Our MSc in Data Science welcomes students with a range of backgrounds. We deliberately recruit a diverse range of students with a wide variety of experiences, but expect a certain level of technical competency in both coding and mathematics. We only accept students who we think have a background that is adequately technical.
If you are less experienced in these areas you will need to do some preparation before starting the course and be prepared to work hard, particularly in the earlier stages of the programme.
Here, we explain what level you should be at to be successful.
Will I have to write code?
Yes. You should expect to be writing code throughout this course and in more than one programming language. It is the most flexible and powerful way to manipulate data and apply techniques used in Data Science. If you don’t want to write code, this is not the programme for you.
How much coding will I be doing?
You will not be building software, but you will be using code to manipulate, analyse and visualise data and run algorithms on the data. You will be doing this mainly in Python and Matlab, but might also use R, other languages and different software tools.
The amount of code you will have to write will depend on which elective modules you choose, but it will not at the level needed for software engineering. This is not a programming degree.
How much coding experience do I need when I start and how do I prepare?
We expect you to already know the basics of programming languages, which includes data types, variables, conditional statements and control flow, use of functions and parameter, lists, loops, classes and file input/output. The amount of preparation will depend on your experience.
Python
You’ll need to be familiar with the basics of Python before you start, including the Pandas, Numpy, MatPlotLib and Seaborne libraries. There are many good online resources, but we recommend LearnPython or DataCamp’s Intro to Python (use the free tutorial until we will give you free access to the Premium material as indicated below).

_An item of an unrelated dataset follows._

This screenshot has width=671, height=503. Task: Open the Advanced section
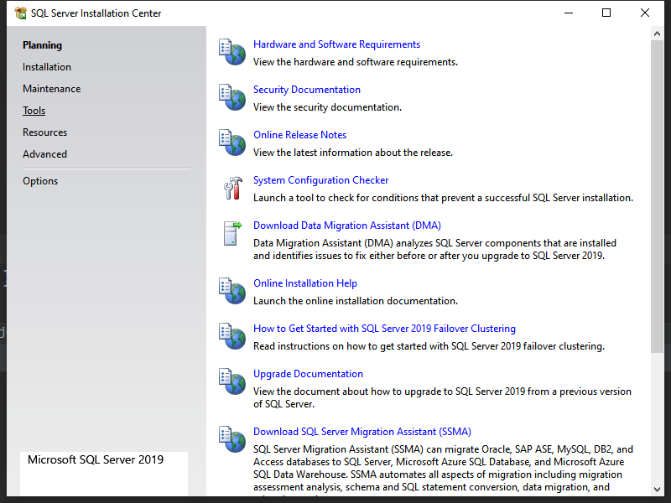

We also recommend the Python for Data Analysis book by Wes McKinney. More specific recommendations are made at the bottom of this page.
Matlab
We will also be using Matlab for two core modules (Machine Learning and Neural Computing), so you should be familiar with the basics. Matlab is not free, so please download a 30 day Matlab trial and follow these tutorials: "Getting Started with MATLAB" and “Matlab Onramp" to familiarise yourself with the Matlab environment.
We will give offer holders free access to DataCamp in the summer before the programme starts so that they can work through some of the material in advance.
How much statistical and mathematical knowledge do I need?
Basic statistical and mathematical concepts are required. This does not need to be very advanced, but some of the topics will be easier to understand with more advanced mathematical knowledge.
Since we deal with data, we expect you to have a basic understanding of numerical distributions, basic summary statistics, correlations and probability theory and some concepts you might need to be familiar with can be found in these resources:
You will be learning and applying algorithms during the course and an understanding of how the algorithms work will be necessary. A basic understanding of linear algebra, matrix operations, and derivatives will help here.
Some recommended resources are at the end of this page.
Will you run preparation sessions?
Yes. We plan to run a couple of preparation sessions that go through the basics of mathematics and programming.
- Python: You’ll need a working version of Python. We recommend Anaconda.
- Matlab: You’ll need a working copy of Matlab, probably the 30-day free trial.
- Mathematics: You’ll need a working copy of Matlab, probably the 30-day free trial.
These sessions will run in late August or early September. More details will follow closer to the time.
How much help will I get?
We will provide some optional preparatory sessions on coding and mathematical basics in late summer and at the start of the course.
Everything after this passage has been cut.